Gestures serve as a silent yet potent form of communication, finding utility in diverse fields such as automotive interfaces, healthcare systems, assistive technologies, entertainment and human-computer interaction [1–2]. This versatility enables effective and contactless communication across various contexts, which not only enables immersive virtual reality (VR) and provides touchless control over smart devices but also assists individuals with hear and speech impairments. It plays a crucial role in advanced domains such as robotic control technology and medical diagnosis [3–10].
The advent of deep learning has propelled advancements in digital gesture recognition, with methodologies predominantly based on Convolutional Neural Networks (CNN) and Recurrent Neural Networks (RNN). CNN is widely recognized for their superior ability in image classification and feature extraction, whereas RNN excel in handling sequential data. These attributes allow for the nuanced recognition of complex gestures. V.M., et al. used a low-resolution thermal imaging camera for gesture prediction and introduced a novel detection technique that integrates 2D CNN with Temporal Convolutional Networks (TCN). This approach attained a classification accuracy of 95.9% and a mean Average Precision (mAP) [11]. Wu J., et al. developed a dynamic gesture recognition model that employs data gloves, combine a CNN for local feature capture and Bi-directional Long Short-Term Memory (BiLSTM) networks for temporal feature extraction, culminating in a 95.05% accuracy [12]. Lin Z., et al. proposed a dynamic gesture recognition technique used a CNN with a 3D receptive field, achieves 97.5% accuracy [13]. Zhang X.J., et al. leveraged the AlexNet-based CNN model for gesture recognition, achieves an average accuracy of 98% [14]. Tsironi, et al. tried to use CNN and Long Short-Term Memory (LSTM) for dynamic gesture recognition, with a comprehensive accuracy of 80.10% [15]. Bao P., et al. advocated for a direct classification of seven gesture types via deep CNN, bypassing the segmentation or detection phases, and secured a 97.1% accuracy in simple background settings [16]. Oyedotun, et al. performed static gesture recognition based on deep learning and proposed CNN and stacked denoising autoencoder (SDAE), achieves an accuracy of 91.33% [17]. Molina J., et al. employed Deep Neural Networks (DNN) for classify seven gesture actions via Time-of-Flight (TOF) cameras, with a success rate of 94% [18]. Most of the above recognition models comprise several convolutional layers, max pooling layers, a variety of regularization layers and Transformer architectures. Therefore these models will have larger parameters, require more memory and longer model inference times.

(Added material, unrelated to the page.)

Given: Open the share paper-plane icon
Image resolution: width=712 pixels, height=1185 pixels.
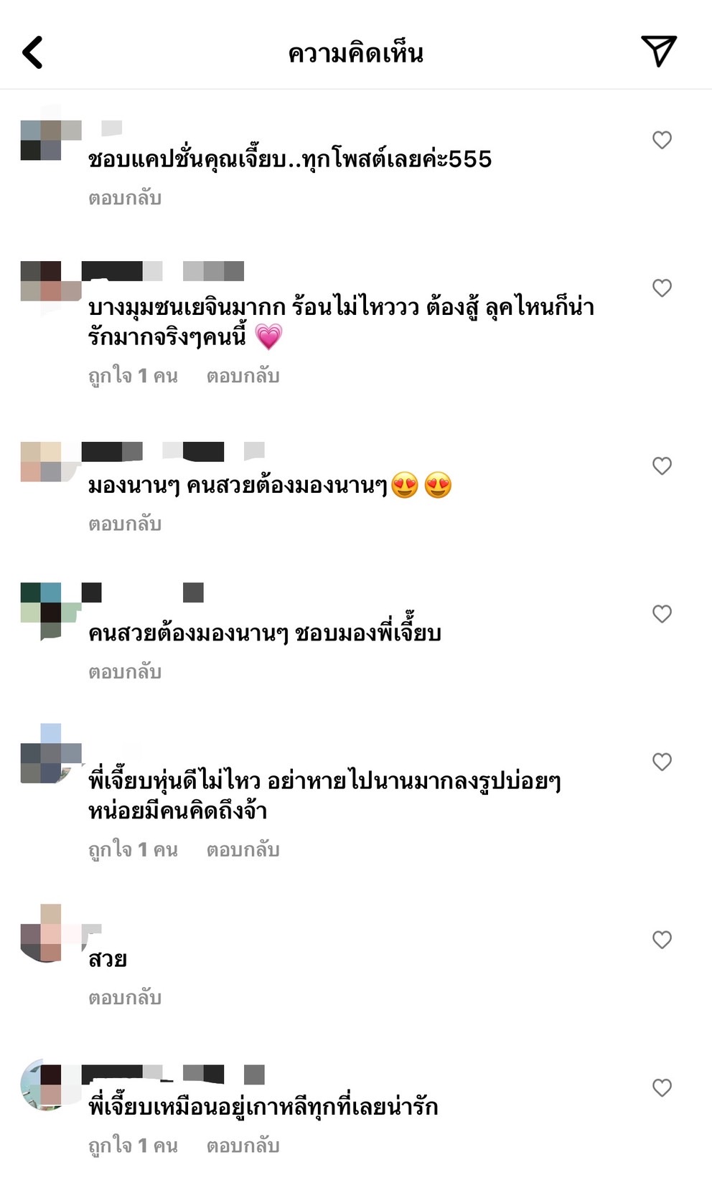Looking at the screenshot, I should (658, 51).
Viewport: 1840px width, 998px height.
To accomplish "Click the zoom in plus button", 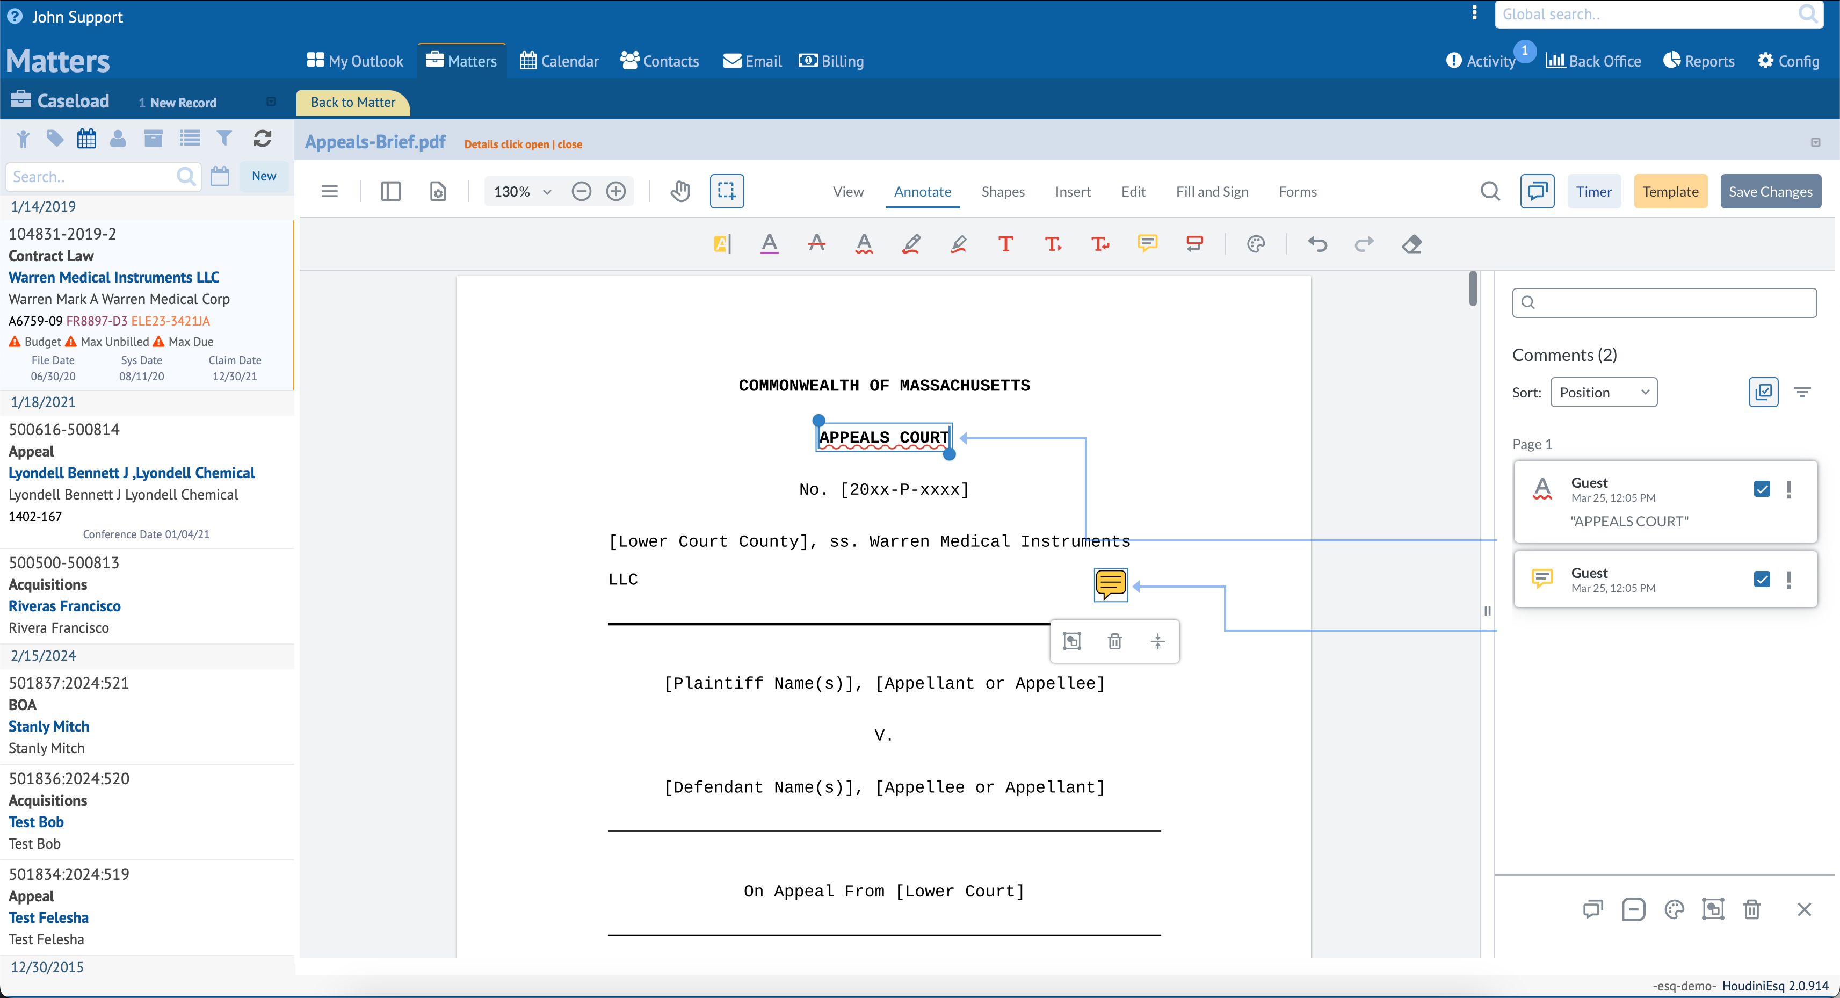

Most of studies employ deep learning models that utilize either RGB cameras to capture visible light or depth cameras to collect depth information that are suitable for a wide range of scenarios. However, gesture recognition accuracy may be affected by the quality of RGB images under different lighting conditions. Additionally, the high cost associated with depth cameras restricts their widespread adoption. [19–21].
Miniature infrared sensors employed thermal imaging technology effectively capture gesture information via temperature differentials in environment where insufficient light. This significantly enhances the adaptability and robustness of gesture recognition systems. By acquire thermal rather than color images, these sensors ensure user privacy at the hardware level, safeguard against the inadvertent disclosure of personal identity information.
Thermal imaging cameras are distinguished by their ability to operate independently of ambient light conditions and their cost-efficiency compared to TOF cameras. This kind of sensor accurately capture thermal fluctuations induced by gestures through differentiating between the ambient background and the warmer human body temperature. After conducted a thorough review, this method has selected the MLX90640 infrared sensor due to its compact size, affordability, and high precision, which is characterized by a 32x24 pixel resolution and an adjustable sampling frequency. This study introduces a novel gesture recognition approach that utilizes a lightweight CNN architecture integrate a Spatial Transformer Network (STN) module, thereby enhancing the model's ability to handle variations in imagery. The effectiveness of this lightweight CNN framework was evaluated against the lightweight classification model FastViT [22], renowned for its superior performance on the ImageNet-1K dataset. The successful deployment of this optimized CNN model on the Raspberry Pi which low-energy computational platform, affirms its practical applicability and operational effectiveness in real-world scenarios.